M998.51.163 | Dion Supports Distinct Society, or How to Remake Your Image
Dion Supports Distinct Society, or How to Remake Your Image
1996, 20th century
Graphite on paper
43.3 x 35.7 cm
Gift of M. Serge Chapleau
© McCord Museum
Keywords: Cartoon (19139) , Drawing (18637) , drawing (18379) , politics (10928)
Keys to History
"The art of getting around the boss... The first time I drew Stéphane Dion as a rat, I showed the cartoon to Lise Bissonnette, my editor. She told me, "This is certainly very funny, but don't draw him as a rat." A few days later this cartoon appeared in the paper."
To increase their appeal among francophone voters, some federalist leaders in Quebec developed the concept of Quebec as the "safeguard of French language and culture in North America" to replace the concept of "distinct society"elaborated in the Meech Lake Accord. This "new" concept is viewed by most Quebec political leaders as an artificial attempt at repositioning, nothing more than cosmetics.

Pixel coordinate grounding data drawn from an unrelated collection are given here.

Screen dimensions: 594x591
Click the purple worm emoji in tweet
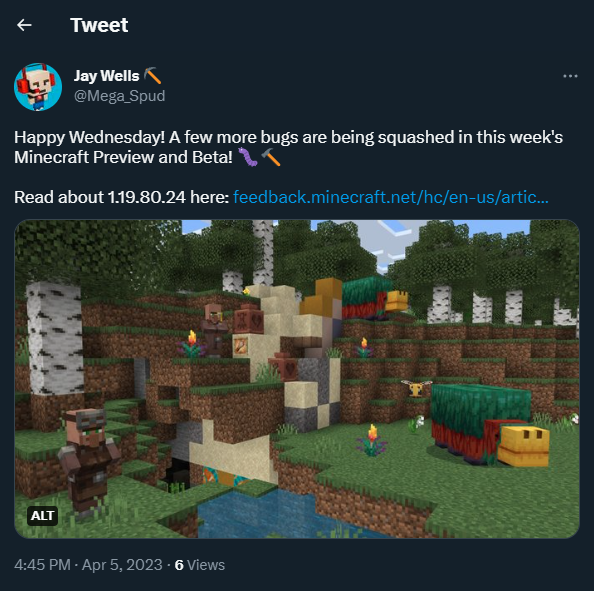[248, 157]
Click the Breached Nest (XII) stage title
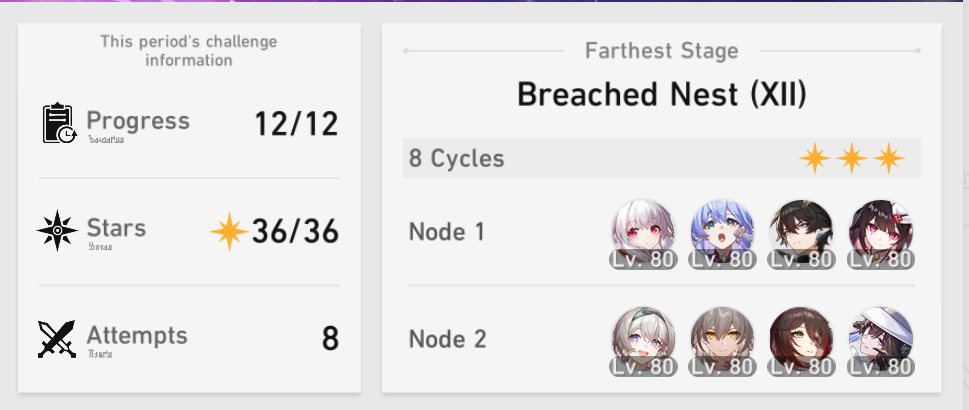The image size is (969, 410). click(661, 95)
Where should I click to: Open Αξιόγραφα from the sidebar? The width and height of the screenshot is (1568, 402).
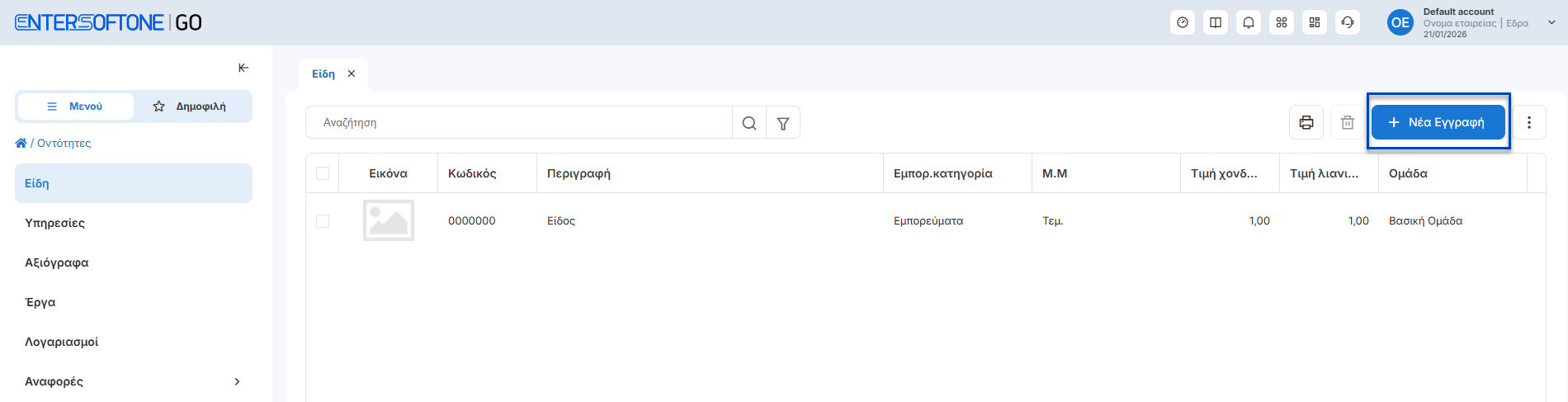(x=57, y=262)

Francophones are in the majority in Quebec, unlike in the other provinces and territories of Canada. This reality is at the heart of the demands of different Quebec governments, sovereignist and federalist, aimed at protecting the unique identity of Quebec in North America.
In April 1996, the Quebec wing of the Liberal Party of Canada (LPC) proposed an alternative to the concept of "distinct society" found in the Meech Lake Accord. That notion, first proposed by Brian Mulroney and his government, was strongly opposed by Jean Chrétien and the Liberals. Their opposition, in addition to that of several of the provinces, led to the rejection in 1990 of this constitutional reform.
Stéphane Dion, a Liberal politician, was the Canadian minister of intergovernmental affairs from 1996 to 2003. He is perceived as a "hard-liner" with respect to Quebec nationalism.